The Other McCain

"One should either write ruthlessly what one believes to be the truth, or else shut up." — Arthur Koestler

Fantasy & Other Annoyances

Posted on | August 8, 2022 | Comments Off on Fantasy & Other Annoyances

— compiled by Wombat-socho

You can’t please everybody.

Ceterum autem censeo Silicon Valley esse delendam.
As a general rule, I don’t care for fantasy. Far too much of it is derivative elf & dwarf crap, written by people trying to rip off Tolkien for a quick buck while having all the grounding in the other classics of your average D&D player who hasn’t read Appendix N. Feh, I say. Feh! Fortunately, a lot of really good writers have been writing fantasy lately that has nothing to do with Tolkien or (thank God) soft-core porn with werecritters, or “paranormal romance”, as Amazon would have it. One of the more notable such folks is former political blogger Moe Lane,  who has been spinning tales of a post-apocalyptic America in which magic works, and that hasn’t turned out to be a good thing. So far there’s three novels, Frozen Dreams, Tinsel Rain, and Morgan Barod, as well as the collection Tales From The Fermi Resolution. The first two novels are weird variations on your standard noir detective tales, in which our hero, Tom Vargas, the resident Shamus of Cin City (where there are no magicians, just very talented stagehands & cleaning ladies) Closes Cases. Morgan Barod is a wee bit different.  It’s set in the same universe as Vargas’ adventures, but on the other end of the continent in New Jersey…or what used to be New Jersey before everything changed. Barod wakes in a hospital, and very soon his medievalist predilections come in very handy as he has to fight his way past a whole mess of strange critters before reaching safety with the local outpost of the Federal Militia. So begins his journey home to the coast, but this is no post-apocalyptic barbarian we’re talking here – Barod uses his brain and his broadsword in equal measure to take care of problems along the way home, and boy, are there a lot of problems that need sorting. All of these are available on Kindle Unlimited if you want to check and see if these are your cup of tea; I personally enjoy Moe’s sense of humor, so I picked up all four. 

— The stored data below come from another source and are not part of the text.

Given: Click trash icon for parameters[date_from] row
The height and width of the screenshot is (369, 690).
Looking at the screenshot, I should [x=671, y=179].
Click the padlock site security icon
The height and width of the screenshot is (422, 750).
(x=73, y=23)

On the other hand, we have Larry Correia’s Servants of War, co-written by Steve Diamond, which is so grimdark it makes Warhammer 40k look like My Little Pony in comparison. Set during a horrific century-long war between the Empire of Kolakolvia (a combination of the worst features of Tsarist Russia and the Soviet Union) and Almacia (somewhat like Imperial Germany), it follows the former peasant Illarion Glaskov, who gets drafted into the Tsar’s army and sent to join The Wall – a unit of elite soldiers piloting crude mecha made from the parts of broken golems. While everything else seems to be on roughly a World War I tech level, there is magic, and there are gods, horrible unearthly monsters, and strong hints that this isn’t Earth. Not only does Glaskov have to contend with the Almacians trying to kill him, he also has to cope with backstage political skulduggery, commissars alert for wrongthink, and one of the Three Goddesses who has taken a hostile interest in him. Recommended.

I signed up for the Kickstarter to fund the graphic novel version of John Ringo’s Black Tide Rising, which is the only series of zombie novels I have ever liked, and I have to say that Chuck Dixon & company did an great job of translating Under A Graveyard Sky into a decent comic. Hopefully they’ll release an electronic version for folks who missed out on the crowdfunding effort.

Finally, we have Battle Brick Road, by Eric Weathers and Zeb Hatfield, which is a post-apocalyptic high-tech version of The Wizard of Oz. (Weird that there haven’t been more riffs on the classic series.) The Midwest is a dust bowl far worse than the calamitous drought-stricken region in the Depression, and Thea Gale is searching for her scientist father, lost somewhere in it. Her faithful robot TOTO (half air-ball, half Eyebot) at her side, she crashes into Oz – an island of fertility amidst all the desert wasteland. The first three chapters describe Thea’s arrival in Oz and her first steps on the Yellow Brick Road, but this is a much more violent tale than Frank Baum’s children’s tale. There is also a short story, “Meet Me In St. Louis”, whose art is not nearly as good as the first three chapters. So far there are copies available on Eric Weathers’ website, linked above.